- Born: August 25, 1908 Aidhausen, Germany
- Died: December 8, 1977 Roth (district), Germany
- Occupation: Concentration camp guard
- Known for: Chief oberaufseherin of Ravensbrück concentration camp

= Luise Brunner =

German concentration camp guard in Auschwitz (1908–1977)

Luise Brunner (25 August 1908 – 8 December 1977) was a German concentration camp guard in Auschwitz II (1942 – late 1944) and the chief oberaufseherin (chief guard) of Ravensbrück concentration camp from December 1944 to April 1945.

==Biography==
Brunner was born in Aidhausen in 1908. She trained at the Ravensbruck concentration camp during June 1942, and in October of that year she was assigned to Auschwitz-Birkenau, where she rose through the ranks to become a Kommandoführerin.

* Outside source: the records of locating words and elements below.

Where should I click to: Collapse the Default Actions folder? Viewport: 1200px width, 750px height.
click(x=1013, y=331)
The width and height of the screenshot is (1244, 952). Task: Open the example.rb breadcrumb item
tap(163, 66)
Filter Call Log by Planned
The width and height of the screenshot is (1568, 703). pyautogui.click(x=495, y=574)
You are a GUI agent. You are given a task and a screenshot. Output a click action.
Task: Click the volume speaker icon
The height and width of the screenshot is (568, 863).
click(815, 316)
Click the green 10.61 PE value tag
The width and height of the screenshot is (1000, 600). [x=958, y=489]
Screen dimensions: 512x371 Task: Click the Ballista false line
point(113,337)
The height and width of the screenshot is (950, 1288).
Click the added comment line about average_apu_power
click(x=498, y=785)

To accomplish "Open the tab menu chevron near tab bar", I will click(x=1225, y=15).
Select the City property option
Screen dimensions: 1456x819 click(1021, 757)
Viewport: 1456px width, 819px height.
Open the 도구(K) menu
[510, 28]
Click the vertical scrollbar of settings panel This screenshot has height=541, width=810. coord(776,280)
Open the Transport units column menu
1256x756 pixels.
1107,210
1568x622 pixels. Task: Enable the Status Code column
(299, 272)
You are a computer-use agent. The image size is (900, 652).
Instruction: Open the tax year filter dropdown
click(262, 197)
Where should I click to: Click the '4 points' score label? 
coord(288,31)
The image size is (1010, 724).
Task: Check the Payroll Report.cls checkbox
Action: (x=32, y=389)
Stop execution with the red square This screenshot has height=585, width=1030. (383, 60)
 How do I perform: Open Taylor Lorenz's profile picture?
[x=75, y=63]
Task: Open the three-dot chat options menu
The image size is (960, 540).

At Birkenau, Brunner was feared for her brutality: "A female German teacher – Drechsler – was the Lagerführerin [Stellvertretende Lagerführerin], a German woman named Brunner was the Oberapportführerin and another one called Grese was the Rapportführerin. If they noticed a shawl, a pullover, or stocking they would beat you half-dead."

During the Seventh Ravensbrück Trial (2 July 1948 – 21 July 1948), Brunner was tried on charges of mistreatment of inmates of Allied nationality and participation in the selection of inmates for the gas chamber. She was sentenced to 3 years imprisonment.